Additionally, I’d like to adopt Manzini’s framework for small, local, open, and connected systems. The supply and manufacturing of artifacts would ideally follow such a framework. How close and connected can the material suppliers, manufacturers and vendors be?
All this will be tied together through storytelling. Painting the picture of what outdoor equipment design and manufacturing would look like in an ideal world. I plan to do this through a film as a proof-of-concept that our community can exit the plastic age. Currently, I’m thinking of attempting a plastic-free ski traverse illustrating what technologies are already here, and which ones need work.
Methods
Prototyping: Iterating new designs using different techniques. The Biomimicry institute’s article “The Nature of Fashion” will act as a bit of a bible here. Illustrating what technologies already exist and where they’re being implemented in Appendix C, as well as a table of intervention points in Appendix B.
Artifact Analysis: Investigating how we’ve survived in extreme weather conditions in the past before the advent of plastics. What can be learned from these past techniques and what can be used to exit the plastic age?

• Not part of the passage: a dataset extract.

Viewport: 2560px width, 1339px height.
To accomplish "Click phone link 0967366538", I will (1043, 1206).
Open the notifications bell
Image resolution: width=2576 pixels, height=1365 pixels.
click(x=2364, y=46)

Storyboards: This is how I hope to connect with my community. It’s not realistic to believe I’ll be able to design artifacts that outperform the current plastic-based ones that have millions of dollars of research and funding behind them. However, hopefully, if I tell a strong enough story it will begin to turn the tides, on both the consumer and the manufacturing side.
Evidence-Based Design: My background’s in engineering so I’m going into this with an understanding of the physical properties required of technical artifacts and how they work (please ignore how arrogant that sounds). I’m interested in creating a proof-of-concept so in doing so the evidence needs to show that these designs and materials are functional.
Works Consulted
- Manzini, E. (2013). “Resilient Systems and Sustainable Qualities”. In Current: Design Research Journal, Emily Carr University Press, p10-14.
- Verbeek, P.-P., & Kockelkoren, P. (1998). “The Things That Matter”. Design Issues, 14(3), 28–42.
- Banwell, E., Schuknecht, M., Rattner, B., Hulst, N., Dougherty, B. (2020) “The Nature of Fashion.” The Biomimicry Institute.
- Ye. (2018). “Violent Crimes”. Ye. GOOD, Def Jam
- Willis, A.M. (2020). “Designing Time.” In Fry, T., & Nocek, A. (Eds.) Design in Crisis: New Worlds, Philosophies and Practices. Routledge.